Stroke, Carotid Thrombosis and Other Thrombotic Events in Essential Thrombocythemia Patient with a High Quantity of Micromegakaryocytes
Introduction
Essential Thrombocythemia (ET) is a myeloproliferative Neoplasm (MPN) characterized by thrombocytosis and, like others MPNs, has complications such as thrombosis, hemorrhage, splenomegaly, bone marrow failure and a possible course to acute leukemia [1]. In addition there are reports of patients with ET that have developed from thrombosis of celiac and superior mesenteric arteries [2], thrombosis of cerebral venous sinuses [3] to pericarditis [4].
In MPNs, abnormal transient myelopoiesis and, more characteristically myelodysplastic syndrome, there is an increase in the number of dyplastic megakaryocytes, known as micromegakaryocytes (mMK).
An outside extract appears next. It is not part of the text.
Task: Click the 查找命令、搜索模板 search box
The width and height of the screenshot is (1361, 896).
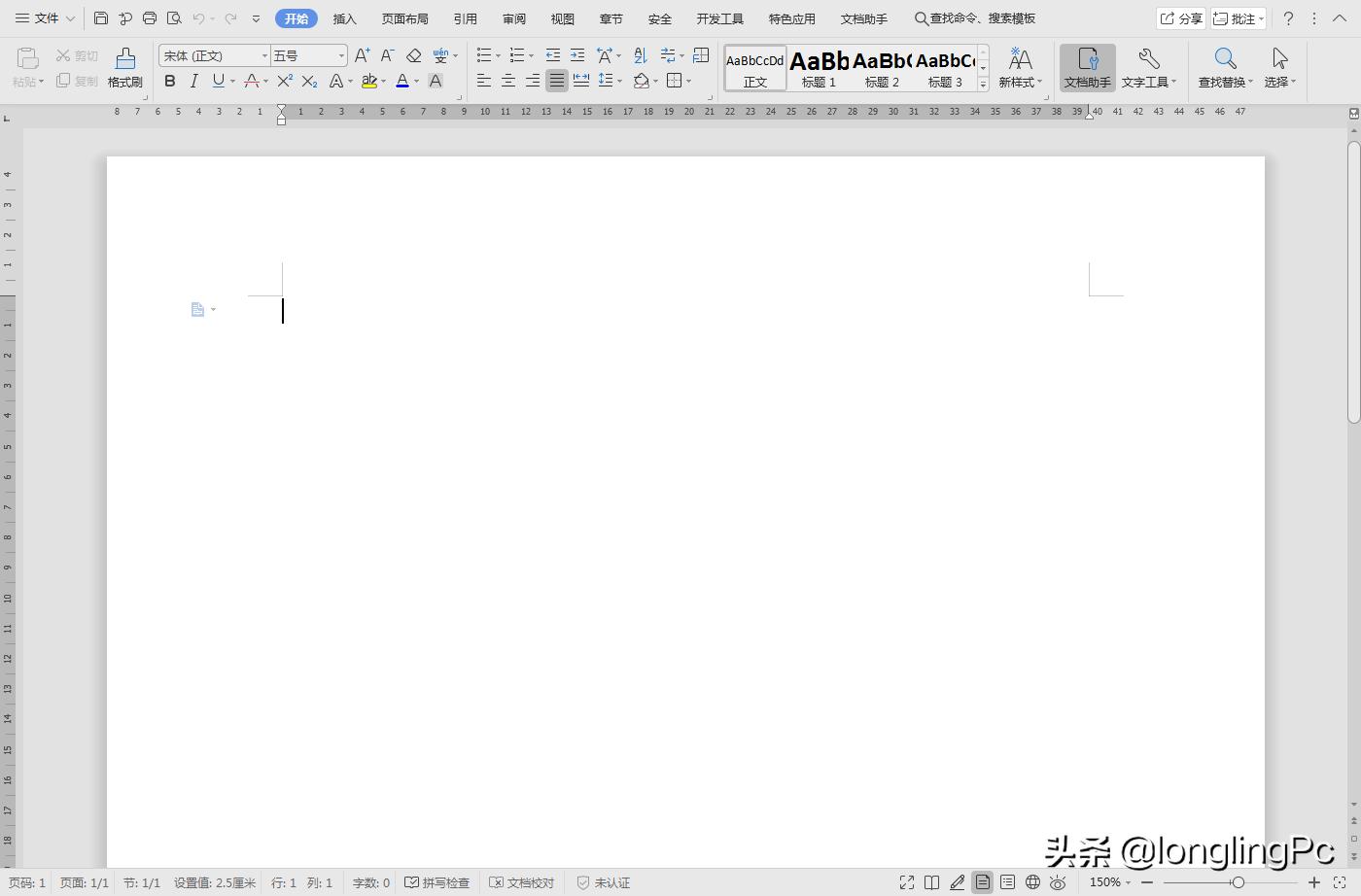Action: [975, 18]
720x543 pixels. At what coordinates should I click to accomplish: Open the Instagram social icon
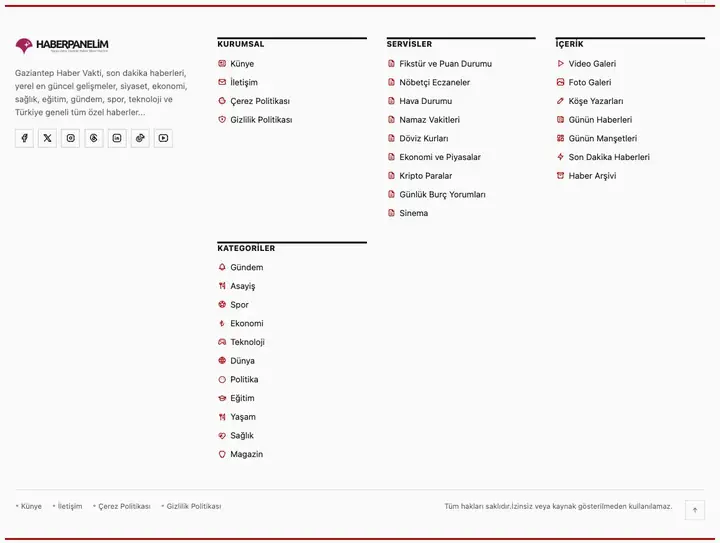(x=71, y=138)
The international Working Group on Morphology of MDS (IWGM-MDS) defined them as generally diploid, mononuclear cells with a nucleus similar in size to that of a myeloblast or promyelocyte and less than 30 µm in diameter [5].
In a study conducted by Pich, it was found that the high expression of the JAK2V617F mutation in patients with ET is associated with a higher presence of mMK in bone marrow biopsies [6]. However, little is known about the relationship between the presence of mMK in peripheral blood and the occurrence of such thrombotic events.
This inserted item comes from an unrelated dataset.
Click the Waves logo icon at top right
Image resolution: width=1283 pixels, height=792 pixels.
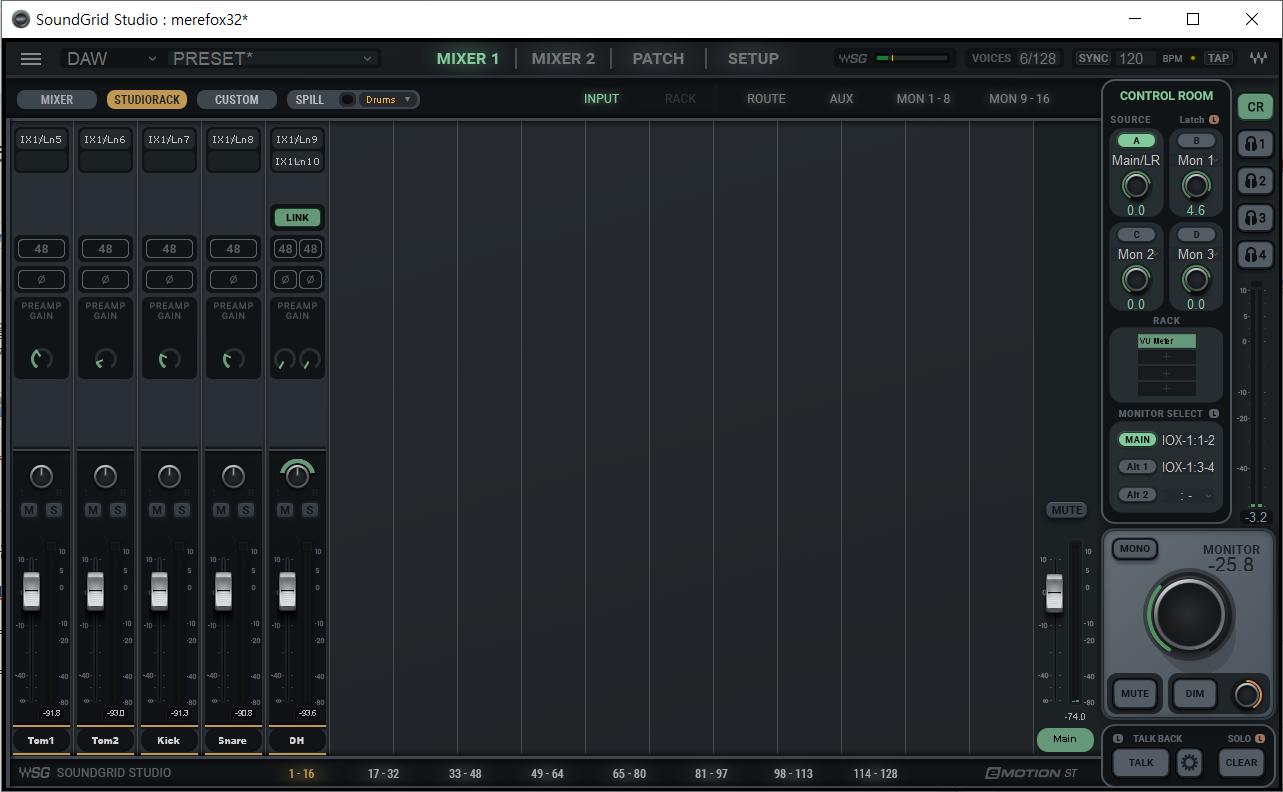(1257, 59)
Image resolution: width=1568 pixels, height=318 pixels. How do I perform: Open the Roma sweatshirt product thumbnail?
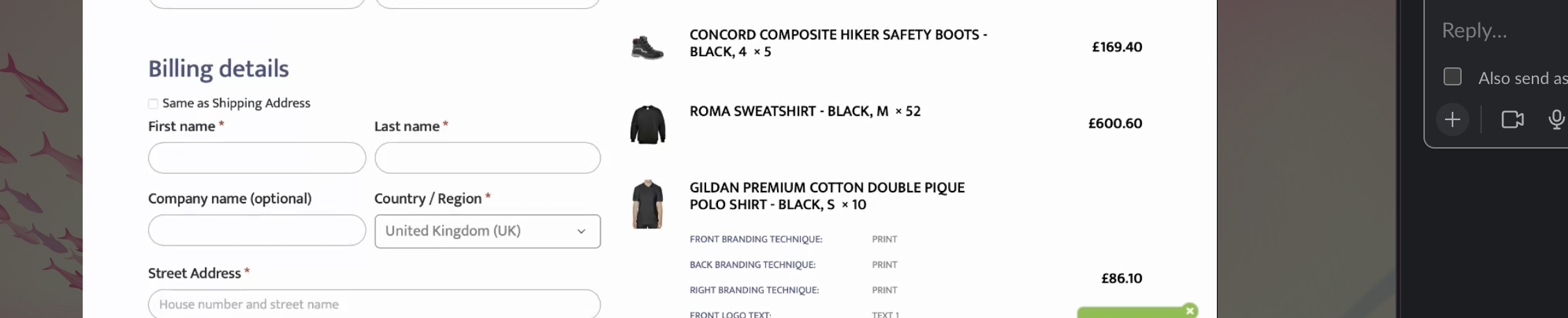tap(648, 124)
Here we present the case of a patients diagnosed with ET, who died after successive thrombotic events, both arterial and venous, with no additional predisposing factor, in a short period of time. The large amount of mMK and the presence of the JAK2 mutation are the main peculiariaties of the case.
Case Presentation
A 55-year-old white male was admitted in November 2012 to investigate a thrombocytosis detected on a routine exam. The patient had no symptoms or any other complaint. The possible cause of thrombocytosis was identified in 2013 when the diagnosis of ET was given. The patient's diagnosis complies with the WHO criteria, which are based on clinical and laboratory characteristics [7]. Their initial platelet count was greater than 450 × 109 /L, a bone marrow biopsy (BMB) confirmed the ET. The presence of the JAK2V617F mutation was also evaluated (positive)͘
Therefor cytoreductive therapy with anagrelide (0.5 mg/2 × day), hydroxyurea (1.5 mg/day) and anti-aggressive with acetylsalicylic acid (100 mg/day) was started, which maintained his platelet count controlled. The patient did not report a history of alcohol or tobacco use and did not present any other comorbities However, within a few months, despite the standard therapy, the patient presented ulcers and thrombosis of both lower limbs, as well as ischemia of the fifth toe.
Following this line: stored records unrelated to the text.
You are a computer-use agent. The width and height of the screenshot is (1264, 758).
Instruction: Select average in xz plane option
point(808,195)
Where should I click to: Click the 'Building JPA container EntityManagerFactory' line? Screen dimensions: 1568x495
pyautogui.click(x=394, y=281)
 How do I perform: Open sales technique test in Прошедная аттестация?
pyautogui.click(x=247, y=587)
In July 2016, another BMB confimed the myeloproliferative disease, type ET, with mild fibrosis (grade 1). It was also excluded other myeloid malignancies and other causes of reactive thrombocytosis. Small, monolobular megakaryocytes with high nucleus/cytoplasm ratio were found on the slides, compatible with micromegacarocytes.
In February 2017, the patient was recruited for a quantification study of mMK in peripheral blood using flow cytometry (Figure 2) and almost 7 times the amount of these cells was observed compared to a healthy person [8]. At the same time their blood counts revealed LDH and platelet counts within the reference values, but red blood cell counts, lymphocytes, and leukocytes were reduced, as well as hemoglobin levels (Table 1). The patient died in June 2017 after an ischemic stroke associated with carotid thrombosis.
Discussion
Hitherto it is unusual for a case to report so many thrombotic events in the same patient with ET and /or to relate them to the high amount of mMK in peripheral blood. However, the medical literature is rich in the collection of thrombo-hemorrhagic events. In a systematic review of panyiotis D. Ziakas, thrombotic events were observed in 31.8% of cases positive for the JAK2 mutation [9]. While in the analysis conducted by Lussana, such thrombotic events, whether arterial or venous, occurred in 32% of patient with the JAK2 mutation [1]. In addition the literature presents a greater number of cases of thrombosis in patient with ET and mutation carriers, splanchnic veins (including the hepatic portal vein) and deep venous system, with an incidence of 11% and 23%, respectively [10].